Second, Kant argues that it is an intelligible character and not a noumenal self that makes cosmological freedom possible. What does he mean by an intelligible character? Kant defines a character as a law of causality: “But every effective cause must have a character, i.e., a law of its causality, without which it would not be a cause at all.”9 He defines “intelligible” in the following way: “I call intelligible that in an object of sense which is not itself appearance.”10 If one puts both definitions together, then Kant’s conception of cosmological freedom seems to involve the claim that a human being can be an uncaused cause in virtue of having a law of causality that can be discerned in experience, but does not itself arise out of appearances. What kind of experience is that, and what more concretely is the intelligible character? The intelligible character Kant has in mind here is the moral law: “Now that this reason has causality, or that we can at least represent something of the sort in it, is clear from the imperatives that we propose as rules to our powers of execution in everything practical.”11 The moral law is precisely a law of causality that has effects in the sensible world without itself arising out of the sensible world. It is this law and its ground, pure reason, that are said to be outside time and unchanging: “Reason is not affected at all by that sensibility … it does not alter … in it no state precedes that determines the following one … is present to all the actions of human beings in all conditions of time, and is one and the same, but it is not itself in time, and never enters into any new state in which it previously was not.”12 Pure reason is the source of the moral law: “Reason does not give in to those grounds which are empirically given … but with complete spontaneity it makes its own order according to ideas.”13
Ultimately, then, the moral law explains how a human being can be a first cause. If one does not give in to temptations, but follows what is morally required simply because it is required, then one can cause an action in the sensible world (e.g., not lying), without the cause of this action (the moral law) being itself caused by nature. This solution also explains how Kant can hold that one and the same action can be free, causally predetermined, and predictable at the same time. The solution to the question of how one and the same action can be free and predictable is that an action that is based on an a priori law can be predicted, but is at the same time caused by something that does not arise out of the sensible realm (the a priori law). For, if I know you deep down and know that you will refuse a bribe for moral reasons, your action is caused by something outside of sensible desires, but still predictable.

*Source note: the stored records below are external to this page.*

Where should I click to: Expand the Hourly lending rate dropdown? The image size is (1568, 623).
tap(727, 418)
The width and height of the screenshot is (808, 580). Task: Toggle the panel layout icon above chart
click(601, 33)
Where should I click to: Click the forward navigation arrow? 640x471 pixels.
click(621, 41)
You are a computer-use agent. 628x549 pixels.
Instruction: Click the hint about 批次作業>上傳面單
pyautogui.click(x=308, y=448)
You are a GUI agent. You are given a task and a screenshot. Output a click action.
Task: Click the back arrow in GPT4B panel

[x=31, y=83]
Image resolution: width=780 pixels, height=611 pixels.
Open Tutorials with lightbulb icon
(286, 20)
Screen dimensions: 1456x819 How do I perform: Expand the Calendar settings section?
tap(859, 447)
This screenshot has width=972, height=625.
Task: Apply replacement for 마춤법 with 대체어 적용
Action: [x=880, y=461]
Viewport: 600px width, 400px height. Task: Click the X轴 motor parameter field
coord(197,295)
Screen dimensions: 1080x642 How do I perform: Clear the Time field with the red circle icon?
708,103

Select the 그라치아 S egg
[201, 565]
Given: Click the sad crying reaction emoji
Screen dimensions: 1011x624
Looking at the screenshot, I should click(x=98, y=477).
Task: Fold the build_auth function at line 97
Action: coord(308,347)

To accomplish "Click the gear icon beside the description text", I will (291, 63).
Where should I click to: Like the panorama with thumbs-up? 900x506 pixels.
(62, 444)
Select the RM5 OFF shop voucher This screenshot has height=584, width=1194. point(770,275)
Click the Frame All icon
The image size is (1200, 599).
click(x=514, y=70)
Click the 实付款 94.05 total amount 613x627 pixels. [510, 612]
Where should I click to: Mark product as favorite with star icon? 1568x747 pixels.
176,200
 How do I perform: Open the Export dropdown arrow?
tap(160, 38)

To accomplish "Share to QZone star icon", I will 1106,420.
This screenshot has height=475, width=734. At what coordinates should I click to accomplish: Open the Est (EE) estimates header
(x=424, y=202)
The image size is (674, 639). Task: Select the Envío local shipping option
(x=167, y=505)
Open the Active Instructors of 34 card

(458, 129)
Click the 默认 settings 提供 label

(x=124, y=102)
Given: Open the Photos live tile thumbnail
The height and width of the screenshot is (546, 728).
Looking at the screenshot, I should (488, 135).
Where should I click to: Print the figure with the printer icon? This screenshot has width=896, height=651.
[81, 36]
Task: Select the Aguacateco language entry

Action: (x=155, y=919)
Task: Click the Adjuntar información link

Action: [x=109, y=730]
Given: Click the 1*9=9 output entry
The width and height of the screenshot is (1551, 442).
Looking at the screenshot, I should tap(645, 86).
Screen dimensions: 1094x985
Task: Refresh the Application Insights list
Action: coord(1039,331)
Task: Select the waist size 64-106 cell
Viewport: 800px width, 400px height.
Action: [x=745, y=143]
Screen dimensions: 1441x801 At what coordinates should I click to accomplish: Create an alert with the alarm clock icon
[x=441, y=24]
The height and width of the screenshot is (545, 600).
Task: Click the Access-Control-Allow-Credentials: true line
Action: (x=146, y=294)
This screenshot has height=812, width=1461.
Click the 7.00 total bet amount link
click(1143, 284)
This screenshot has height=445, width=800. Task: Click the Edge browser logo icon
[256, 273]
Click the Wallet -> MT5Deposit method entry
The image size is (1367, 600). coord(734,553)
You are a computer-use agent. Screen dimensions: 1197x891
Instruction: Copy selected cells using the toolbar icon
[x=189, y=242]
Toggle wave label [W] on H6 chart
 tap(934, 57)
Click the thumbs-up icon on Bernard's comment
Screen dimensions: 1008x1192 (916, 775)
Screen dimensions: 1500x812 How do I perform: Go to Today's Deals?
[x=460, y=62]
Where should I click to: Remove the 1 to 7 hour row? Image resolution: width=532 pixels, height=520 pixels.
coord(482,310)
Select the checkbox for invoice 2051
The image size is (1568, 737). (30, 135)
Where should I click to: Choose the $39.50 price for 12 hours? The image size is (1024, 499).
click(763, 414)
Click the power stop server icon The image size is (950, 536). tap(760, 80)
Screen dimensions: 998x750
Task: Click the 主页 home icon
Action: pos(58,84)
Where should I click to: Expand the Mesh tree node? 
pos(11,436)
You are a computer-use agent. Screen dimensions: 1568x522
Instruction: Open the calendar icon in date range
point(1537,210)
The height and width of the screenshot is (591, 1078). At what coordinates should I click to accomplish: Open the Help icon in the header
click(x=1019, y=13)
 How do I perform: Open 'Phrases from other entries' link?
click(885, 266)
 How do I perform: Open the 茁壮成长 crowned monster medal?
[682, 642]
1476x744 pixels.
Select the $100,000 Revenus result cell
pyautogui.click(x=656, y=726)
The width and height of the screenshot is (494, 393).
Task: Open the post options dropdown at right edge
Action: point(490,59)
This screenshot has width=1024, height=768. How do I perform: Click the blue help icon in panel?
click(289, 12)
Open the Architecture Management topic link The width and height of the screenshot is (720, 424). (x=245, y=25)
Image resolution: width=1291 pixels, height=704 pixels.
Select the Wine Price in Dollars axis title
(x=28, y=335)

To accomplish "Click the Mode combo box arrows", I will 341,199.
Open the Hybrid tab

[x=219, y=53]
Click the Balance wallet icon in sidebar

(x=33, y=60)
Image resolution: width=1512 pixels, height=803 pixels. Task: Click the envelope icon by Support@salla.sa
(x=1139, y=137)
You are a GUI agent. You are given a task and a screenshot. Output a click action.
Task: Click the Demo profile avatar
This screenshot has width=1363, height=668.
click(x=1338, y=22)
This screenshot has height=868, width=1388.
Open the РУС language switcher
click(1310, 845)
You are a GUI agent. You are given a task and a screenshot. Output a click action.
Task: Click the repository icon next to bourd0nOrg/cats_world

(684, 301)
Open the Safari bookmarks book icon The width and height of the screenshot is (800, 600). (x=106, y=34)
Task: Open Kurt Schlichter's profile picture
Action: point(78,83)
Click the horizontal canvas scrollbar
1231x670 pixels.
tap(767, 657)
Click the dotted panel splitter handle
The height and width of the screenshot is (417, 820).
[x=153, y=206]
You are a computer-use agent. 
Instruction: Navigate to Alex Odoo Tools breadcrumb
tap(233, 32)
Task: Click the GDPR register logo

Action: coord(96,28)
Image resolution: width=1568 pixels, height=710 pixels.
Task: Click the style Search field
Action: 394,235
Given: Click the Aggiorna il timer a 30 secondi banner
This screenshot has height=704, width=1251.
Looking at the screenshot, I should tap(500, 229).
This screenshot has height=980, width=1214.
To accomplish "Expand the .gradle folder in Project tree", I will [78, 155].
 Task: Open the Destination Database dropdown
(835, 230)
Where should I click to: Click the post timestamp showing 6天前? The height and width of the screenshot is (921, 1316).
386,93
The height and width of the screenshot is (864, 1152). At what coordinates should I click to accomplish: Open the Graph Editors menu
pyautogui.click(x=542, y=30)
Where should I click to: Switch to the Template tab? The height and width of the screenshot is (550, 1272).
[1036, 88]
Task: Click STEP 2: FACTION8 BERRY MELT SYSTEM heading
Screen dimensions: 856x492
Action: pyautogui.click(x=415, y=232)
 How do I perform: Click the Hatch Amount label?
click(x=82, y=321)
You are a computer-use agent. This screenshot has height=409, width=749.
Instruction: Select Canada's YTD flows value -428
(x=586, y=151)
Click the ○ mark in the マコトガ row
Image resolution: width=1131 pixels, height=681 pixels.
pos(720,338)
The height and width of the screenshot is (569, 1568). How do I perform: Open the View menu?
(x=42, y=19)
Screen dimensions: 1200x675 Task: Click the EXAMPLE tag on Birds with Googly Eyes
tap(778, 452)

However, this solution to the problem of the relationship between freedom and determinism does not help us address the question of how individual moral progress is possible. Since Kant does not—in the first instance—talk about the ability to act otherwise, the possibility of the freedom he argues for in CPR does not explain how individuals can better themselves. In CPR, Kant talks as if every action is causally predetermined and can be predicted. If, as the Religion argues, human beings are by nature evil, and if all of their actions can in principle be predicted, then it is still not clear how individual moral progress is possible. In order to address this issue, we must turn to Kant’s Religion.